Ozzy and Sharon, along with Kelly and Jack, appeared in the reality TV series The Osbournes from 2002 to 2005. A fly-on-the-wall documentary series that followed the family’s domestic life – complete with dog therapists, “vagina doctors” and an endless stream of imaginative bad language from everyone – it became a ratings hit, and, in 2002, the second ever winner of the Emmy award for outstanding reality programme.

Ozzy broke his neck, collarbone and ribs in a quad biking accident at his Buckinghamshire home in 2003. Sharon later said he had stopped breathing for a minute and a half “and there was no pulse”; he was also told he was almost paralysed by the accident. In 2005, he was diagnosed with Parkin syndrome, which causes bodily tremors.

In 2013, following years of sobriety, he admitted he had been drinking and taking drugs for a year and a half, but was committed to becoming sober again, saying: “I was in a very dark place and was an asshole to the people I love most, my family.”
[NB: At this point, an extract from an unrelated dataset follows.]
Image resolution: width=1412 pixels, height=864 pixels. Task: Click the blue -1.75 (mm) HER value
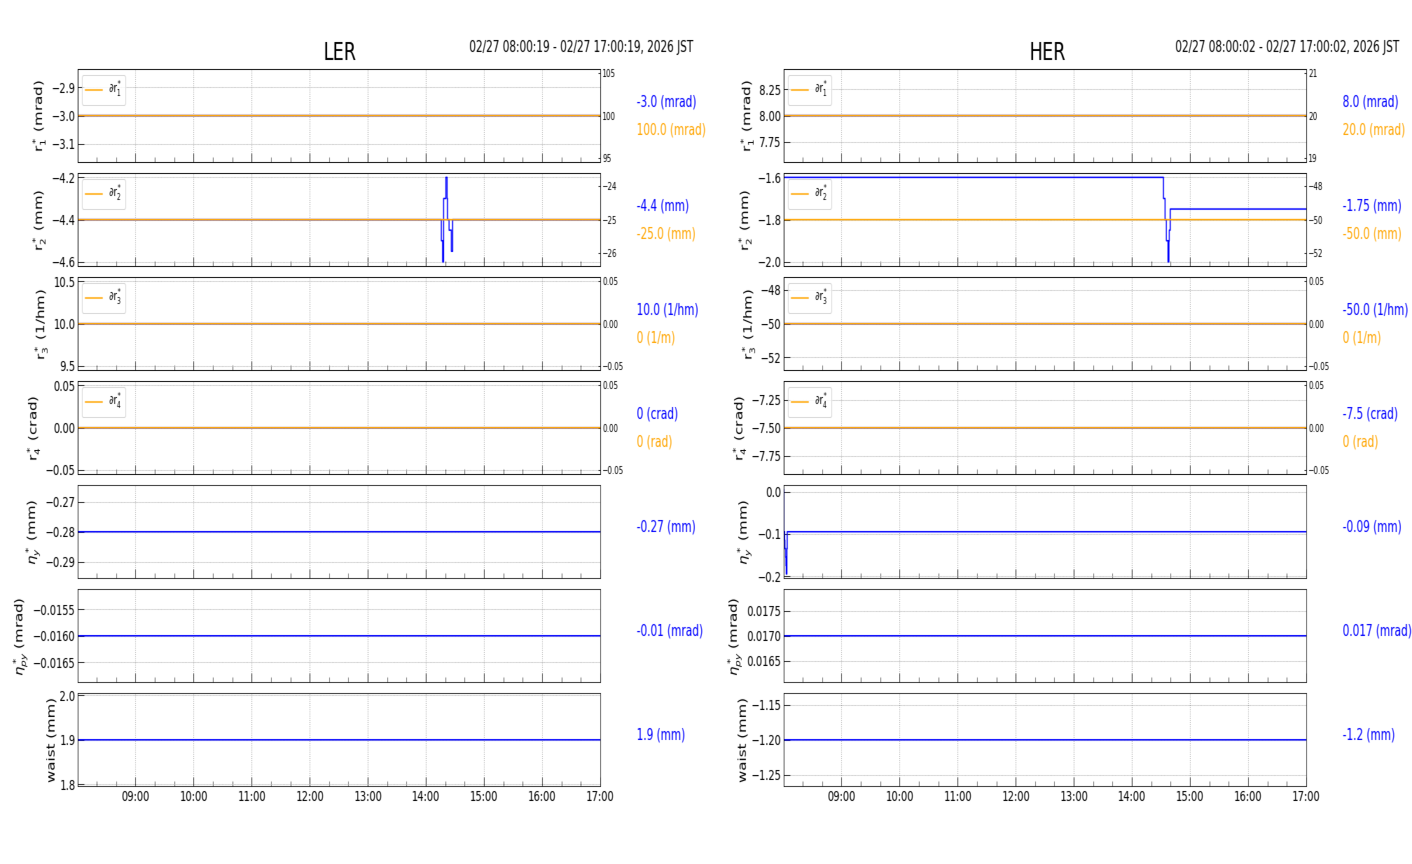[x=1371, y=206]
In 2019, Osbourne performed what was billed as his final world tour, entitled No More Tours 2. (He first announced his retirement in 1992 with the No More Tours tour, but later reversed his decision.) Illness forced him to postpone the European dates in 2020. “It just seems that since October, everything I touch has turned to shit,” he said in an apologetic statement – he had also spent time in hospital to receive treatment for an infection in his hand.

In 2020 he announced he had been diagnosed with Parkinson’s, and in 2022 had surgery on his spine, having suffered a fall in 2019 that exacerbated the earlier quad biking injuries. In 2023, he cancelled a UK and Europe tour due to being “physically weak”, describing “three operations, stem cell treatments, endless physical therapy sessions, and most recently groundbreaking Cybernics (HAL) treatment.”
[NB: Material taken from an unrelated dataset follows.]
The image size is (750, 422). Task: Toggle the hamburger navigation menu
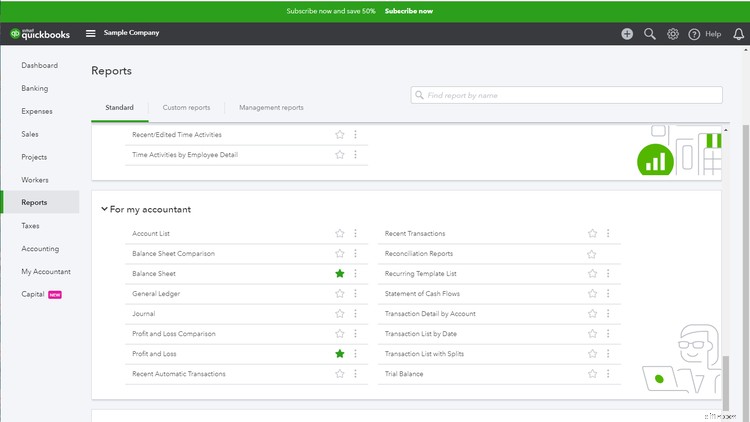pos(91,33)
Osbourne became depressed amid the extensive treatment, as he described in a May 2025 interview with the Guardian. “You wake up the next morning and find that something else has gone wrong. You begin to think this is never going to end,” he said. “Sharon could see that I was in Doom Town, and she says to me, ‘I’ve got an idea.’ It was something to give me a reason to get up in the morning.”

This was the Back to the Beginning concert held at Villa Park in Birmingham, which saw Osbourne reunite with Butler, Iommi and Ward for a four-song set, after a five-song solo set. Osbourne performed seated in a bat-adorned throne, but put in a spirited performance, telling the audience at one point: “I am Iron Man: go fucking crazy!” The concert also featured performances by legends including Metallica, Slayer and Guns N’ Roses.

Elton John was among those paying tribute to Osbourne, writing: “He was a dear friend and a huge trailblazer who secured his place in the pantheon of rock gods – a true legend. He was also one of the funniest people I’ve ever met. I will miss him dearly.”